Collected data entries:
• • • • •

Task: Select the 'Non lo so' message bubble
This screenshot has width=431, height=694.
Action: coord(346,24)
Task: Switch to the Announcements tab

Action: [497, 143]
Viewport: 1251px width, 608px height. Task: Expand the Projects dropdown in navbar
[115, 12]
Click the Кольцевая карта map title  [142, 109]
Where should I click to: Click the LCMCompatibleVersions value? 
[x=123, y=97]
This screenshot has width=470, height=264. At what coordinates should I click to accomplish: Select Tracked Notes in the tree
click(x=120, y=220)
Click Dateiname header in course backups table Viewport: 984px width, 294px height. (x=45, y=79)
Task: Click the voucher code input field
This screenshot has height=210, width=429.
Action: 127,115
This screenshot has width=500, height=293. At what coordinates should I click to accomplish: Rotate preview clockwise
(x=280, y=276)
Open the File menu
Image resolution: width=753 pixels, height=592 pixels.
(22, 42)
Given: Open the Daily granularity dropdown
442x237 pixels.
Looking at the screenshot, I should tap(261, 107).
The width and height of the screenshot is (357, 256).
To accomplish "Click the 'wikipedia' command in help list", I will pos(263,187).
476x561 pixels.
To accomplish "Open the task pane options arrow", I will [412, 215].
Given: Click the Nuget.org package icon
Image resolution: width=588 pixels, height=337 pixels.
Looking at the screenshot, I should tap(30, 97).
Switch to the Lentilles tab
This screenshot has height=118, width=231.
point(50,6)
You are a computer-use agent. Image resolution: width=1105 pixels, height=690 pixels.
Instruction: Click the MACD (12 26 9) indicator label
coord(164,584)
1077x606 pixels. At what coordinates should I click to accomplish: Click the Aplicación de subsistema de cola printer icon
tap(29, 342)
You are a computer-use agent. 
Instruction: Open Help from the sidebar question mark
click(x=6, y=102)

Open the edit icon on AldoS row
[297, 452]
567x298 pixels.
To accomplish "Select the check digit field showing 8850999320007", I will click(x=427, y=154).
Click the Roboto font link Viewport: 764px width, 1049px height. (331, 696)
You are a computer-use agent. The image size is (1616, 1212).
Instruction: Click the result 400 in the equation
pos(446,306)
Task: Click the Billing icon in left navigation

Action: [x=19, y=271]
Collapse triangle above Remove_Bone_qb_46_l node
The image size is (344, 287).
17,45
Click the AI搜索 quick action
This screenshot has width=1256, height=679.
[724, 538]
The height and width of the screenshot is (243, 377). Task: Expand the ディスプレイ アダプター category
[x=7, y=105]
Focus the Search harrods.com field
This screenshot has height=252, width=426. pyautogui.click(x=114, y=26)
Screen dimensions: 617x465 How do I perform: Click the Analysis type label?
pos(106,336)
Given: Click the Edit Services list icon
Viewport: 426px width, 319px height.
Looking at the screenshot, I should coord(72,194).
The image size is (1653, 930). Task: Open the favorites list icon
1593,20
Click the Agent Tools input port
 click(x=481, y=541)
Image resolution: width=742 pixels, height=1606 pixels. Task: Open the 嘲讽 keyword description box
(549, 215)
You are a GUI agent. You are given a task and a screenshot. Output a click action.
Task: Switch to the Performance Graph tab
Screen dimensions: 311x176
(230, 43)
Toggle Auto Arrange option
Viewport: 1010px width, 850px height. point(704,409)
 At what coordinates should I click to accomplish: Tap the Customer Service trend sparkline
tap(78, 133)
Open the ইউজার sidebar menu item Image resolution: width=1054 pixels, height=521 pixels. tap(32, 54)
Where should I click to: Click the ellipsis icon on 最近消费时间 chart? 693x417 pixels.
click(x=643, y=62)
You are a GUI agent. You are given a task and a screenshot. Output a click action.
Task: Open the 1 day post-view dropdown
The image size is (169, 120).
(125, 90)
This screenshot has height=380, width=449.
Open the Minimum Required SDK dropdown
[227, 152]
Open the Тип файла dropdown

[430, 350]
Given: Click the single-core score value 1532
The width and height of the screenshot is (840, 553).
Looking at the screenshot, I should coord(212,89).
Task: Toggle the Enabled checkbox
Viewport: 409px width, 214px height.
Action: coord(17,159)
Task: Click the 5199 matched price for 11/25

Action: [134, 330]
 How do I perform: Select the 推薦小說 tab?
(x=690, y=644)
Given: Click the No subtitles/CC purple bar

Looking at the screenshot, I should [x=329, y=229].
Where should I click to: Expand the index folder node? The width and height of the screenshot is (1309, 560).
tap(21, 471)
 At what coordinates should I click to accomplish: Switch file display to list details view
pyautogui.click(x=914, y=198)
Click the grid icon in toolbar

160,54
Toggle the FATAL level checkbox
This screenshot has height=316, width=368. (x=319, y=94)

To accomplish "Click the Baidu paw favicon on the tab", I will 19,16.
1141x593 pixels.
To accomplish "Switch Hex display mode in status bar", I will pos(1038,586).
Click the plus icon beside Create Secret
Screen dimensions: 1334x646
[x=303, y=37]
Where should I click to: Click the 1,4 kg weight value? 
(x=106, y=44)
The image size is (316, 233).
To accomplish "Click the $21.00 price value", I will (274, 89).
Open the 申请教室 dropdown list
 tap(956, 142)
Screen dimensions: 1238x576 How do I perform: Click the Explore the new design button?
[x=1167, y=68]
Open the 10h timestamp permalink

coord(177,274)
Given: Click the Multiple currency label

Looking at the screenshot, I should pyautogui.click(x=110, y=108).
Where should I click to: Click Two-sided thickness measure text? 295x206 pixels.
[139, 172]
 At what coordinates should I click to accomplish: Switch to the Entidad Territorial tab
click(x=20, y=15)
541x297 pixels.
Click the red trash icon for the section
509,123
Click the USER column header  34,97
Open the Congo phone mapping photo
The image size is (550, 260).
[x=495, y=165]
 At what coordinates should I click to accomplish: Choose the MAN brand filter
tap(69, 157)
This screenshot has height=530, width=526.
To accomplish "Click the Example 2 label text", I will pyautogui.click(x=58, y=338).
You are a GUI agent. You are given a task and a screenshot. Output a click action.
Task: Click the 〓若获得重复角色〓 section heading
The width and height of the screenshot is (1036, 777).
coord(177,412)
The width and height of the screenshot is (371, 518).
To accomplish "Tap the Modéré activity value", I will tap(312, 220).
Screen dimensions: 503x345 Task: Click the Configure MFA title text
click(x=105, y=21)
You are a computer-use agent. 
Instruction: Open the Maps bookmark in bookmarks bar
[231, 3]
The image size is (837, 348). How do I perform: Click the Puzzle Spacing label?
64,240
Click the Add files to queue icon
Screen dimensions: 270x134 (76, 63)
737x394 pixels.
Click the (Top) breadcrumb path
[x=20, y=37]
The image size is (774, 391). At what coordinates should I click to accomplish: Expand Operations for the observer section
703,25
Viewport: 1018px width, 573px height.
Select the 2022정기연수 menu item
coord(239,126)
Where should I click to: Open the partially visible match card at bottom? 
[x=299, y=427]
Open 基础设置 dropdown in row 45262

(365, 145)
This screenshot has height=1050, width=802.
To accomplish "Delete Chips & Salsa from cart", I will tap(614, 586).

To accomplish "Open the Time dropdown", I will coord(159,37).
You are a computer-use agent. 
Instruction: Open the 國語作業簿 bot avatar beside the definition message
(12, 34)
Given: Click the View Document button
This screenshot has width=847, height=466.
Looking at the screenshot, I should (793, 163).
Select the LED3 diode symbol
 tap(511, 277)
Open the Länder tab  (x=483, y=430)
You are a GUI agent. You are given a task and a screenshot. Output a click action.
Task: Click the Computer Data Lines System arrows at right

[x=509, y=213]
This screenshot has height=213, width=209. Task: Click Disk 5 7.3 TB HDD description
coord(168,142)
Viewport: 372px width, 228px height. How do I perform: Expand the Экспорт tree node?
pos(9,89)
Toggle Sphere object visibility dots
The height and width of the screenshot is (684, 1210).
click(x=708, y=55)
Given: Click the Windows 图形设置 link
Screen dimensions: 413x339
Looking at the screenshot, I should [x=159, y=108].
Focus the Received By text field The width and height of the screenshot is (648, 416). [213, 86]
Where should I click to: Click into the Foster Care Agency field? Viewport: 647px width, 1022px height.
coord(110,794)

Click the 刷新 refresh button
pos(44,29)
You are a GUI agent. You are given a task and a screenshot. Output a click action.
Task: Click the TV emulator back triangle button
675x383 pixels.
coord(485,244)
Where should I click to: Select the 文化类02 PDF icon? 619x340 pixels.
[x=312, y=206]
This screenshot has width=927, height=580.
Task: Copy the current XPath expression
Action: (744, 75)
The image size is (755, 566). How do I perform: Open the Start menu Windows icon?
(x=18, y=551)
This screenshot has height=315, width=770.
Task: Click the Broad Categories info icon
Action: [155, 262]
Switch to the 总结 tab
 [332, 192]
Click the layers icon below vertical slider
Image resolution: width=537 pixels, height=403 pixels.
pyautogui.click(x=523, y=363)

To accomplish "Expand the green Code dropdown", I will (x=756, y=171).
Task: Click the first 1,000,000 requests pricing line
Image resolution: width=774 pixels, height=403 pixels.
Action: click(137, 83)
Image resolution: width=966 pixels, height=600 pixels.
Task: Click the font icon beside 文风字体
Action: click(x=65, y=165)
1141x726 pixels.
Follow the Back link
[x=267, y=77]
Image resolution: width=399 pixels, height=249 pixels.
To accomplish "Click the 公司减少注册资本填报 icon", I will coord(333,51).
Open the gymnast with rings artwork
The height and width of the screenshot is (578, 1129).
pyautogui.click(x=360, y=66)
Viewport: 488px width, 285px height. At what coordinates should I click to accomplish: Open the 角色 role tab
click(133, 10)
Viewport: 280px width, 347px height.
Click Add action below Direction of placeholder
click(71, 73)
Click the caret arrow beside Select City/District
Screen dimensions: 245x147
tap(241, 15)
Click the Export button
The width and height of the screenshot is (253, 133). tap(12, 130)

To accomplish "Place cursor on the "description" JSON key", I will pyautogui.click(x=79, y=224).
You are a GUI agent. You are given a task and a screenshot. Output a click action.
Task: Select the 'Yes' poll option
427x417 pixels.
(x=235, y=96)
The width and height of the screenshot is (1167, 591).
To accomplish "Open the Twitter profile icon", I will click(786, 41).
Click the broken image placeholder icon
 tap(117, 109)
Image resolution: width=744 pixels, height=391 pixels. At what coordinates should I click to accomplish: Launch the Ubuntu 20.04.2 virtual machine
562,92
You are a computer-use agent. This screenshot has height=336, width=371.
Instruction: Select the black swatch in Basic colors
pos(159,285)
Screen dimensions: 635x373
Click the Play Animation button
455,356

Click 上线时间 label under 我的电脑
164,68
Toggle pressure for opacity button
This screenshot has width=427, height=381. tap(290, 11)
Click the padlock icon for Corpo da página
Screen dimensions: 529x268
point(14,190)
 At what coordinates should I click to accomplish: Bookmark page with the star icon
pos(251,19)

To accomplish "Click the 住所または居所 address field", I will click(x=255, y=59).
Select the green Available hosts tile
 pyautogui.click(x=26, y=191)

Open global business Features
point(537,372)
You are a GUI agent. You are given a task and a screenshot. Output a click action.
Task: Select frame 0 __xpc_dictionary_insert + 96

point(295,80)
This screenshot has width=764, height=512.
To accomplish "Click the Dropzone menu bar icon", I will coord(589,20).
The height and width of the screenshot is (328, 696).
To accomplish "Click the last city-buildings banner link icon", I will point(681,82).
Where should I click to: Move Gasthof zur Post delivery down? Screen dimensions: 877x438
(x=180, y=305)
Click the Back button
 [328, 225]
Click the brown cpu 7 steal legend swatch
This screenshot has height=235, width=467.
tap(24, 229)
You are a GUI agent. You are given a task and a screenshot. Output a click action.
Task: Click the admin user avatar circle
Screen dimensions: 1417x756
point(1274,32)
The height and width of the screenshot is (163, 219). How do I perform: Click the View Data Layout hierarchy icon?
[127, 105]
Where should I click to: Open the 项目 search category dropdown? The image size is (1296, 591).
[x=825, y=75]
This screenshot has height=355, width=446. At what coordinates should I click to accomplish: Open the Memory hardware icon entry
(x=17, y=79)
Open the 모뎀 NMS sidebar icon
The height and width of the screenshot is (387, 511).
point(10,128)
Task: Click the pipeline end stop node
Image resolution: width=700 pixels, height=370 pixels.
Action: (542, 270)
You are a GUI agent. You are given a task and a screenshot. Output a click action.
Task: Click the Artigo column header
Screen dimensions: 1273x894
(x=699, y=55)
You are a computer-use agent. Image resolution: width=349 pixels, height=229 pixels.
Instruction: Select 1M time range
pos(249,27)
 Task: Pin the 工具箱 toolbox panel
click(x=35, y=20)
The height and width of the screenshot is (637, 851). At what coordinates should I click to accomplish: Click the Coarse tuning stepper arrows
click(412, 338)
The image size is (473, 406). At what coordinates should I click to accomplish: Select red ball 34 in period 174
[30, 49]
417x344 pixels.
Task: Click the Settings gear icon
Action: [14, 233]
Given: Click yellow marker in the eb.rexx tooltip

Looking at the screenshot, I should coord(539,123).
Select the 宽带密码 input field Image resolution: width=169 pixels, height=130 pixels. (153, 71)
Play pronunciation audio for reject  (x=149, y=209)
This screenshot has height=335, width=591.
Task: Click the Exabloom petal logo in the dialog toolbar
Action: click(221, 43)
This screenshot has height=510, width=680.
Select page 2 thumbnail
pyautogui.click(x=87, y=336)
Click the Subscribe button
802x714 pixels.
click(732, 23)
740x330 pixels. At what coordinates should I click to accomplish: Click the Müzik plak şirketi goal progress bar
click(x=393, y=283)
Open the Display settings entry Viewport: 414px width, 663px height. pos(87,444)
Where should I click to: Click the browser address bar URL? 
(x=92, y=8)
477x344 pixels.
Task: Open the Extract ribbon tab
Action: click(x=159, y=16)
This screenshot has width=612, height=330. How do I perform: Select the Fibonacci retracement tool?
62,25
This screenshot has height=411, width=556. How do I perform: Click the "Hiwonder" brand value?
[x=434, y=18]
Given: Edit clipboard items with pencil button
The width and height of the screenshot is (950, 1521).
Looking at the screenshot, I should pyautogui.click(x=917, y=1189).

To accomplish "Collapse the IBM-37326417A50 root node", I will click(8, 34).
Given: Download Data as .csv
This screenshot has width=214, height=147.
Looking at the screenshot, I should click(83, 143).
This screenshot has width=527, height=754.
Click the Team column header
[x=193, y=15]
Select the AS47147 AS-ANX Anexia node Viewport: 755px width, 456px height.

• • • • •

- **THE PROBLEM**
Beginning with the first line above, could you copy every line exactly, up to and including the one with "Given: Click the Nuget.org package icon"?

- **ANSWER SPACE**
Task: Select the 'Non lo so' message bubble
This screenshot has width=431, height=694.
Action: coord(346,24)
Task: Switch to the Announcements tab

Action: [497, 143]
Viewport: 1251px width, 608px height. Task: Expand the Projects dropdown in navbar
[115, 12]
Click the Кольцевая карта map title  [142, 109]
Where should I click to: Click the LCMCompatibleVersions value? 
[x=123, y=97]
This screenshot has width=470, height=264. At what coordinates should I click to accomplish: Select Tracked Notes in the tree
click(x=120, y=220)
Click Dateiname header in course backups table Viewport: 984px width, 294px height. (x=45, y=79)
Task: Click the voucher code input field
This screenshot has height=210, width=429.
Action: 127,115
This screenshot has width=500, height=293. At what coordinates should I click to accomplish: Rotate preview clockwise
(x=280, y=276)
Open the File menu
Image resolution: width=753 pixels, height=592 pixels.
(22, 42)
Given: Open the Daily granularity dropdown
442x237 pixels.
Looking at the screenshot, I should tap(261, 107).
The width and height of the screenshot is (357, 256).
To accomplish "Click the 'wikipedia' command in help list", I will pos(263,187).
476x561 pixels.
To accomplish "Open the task pane options arrow", I will [412, 215].
Given: Click the Nuget.org package icon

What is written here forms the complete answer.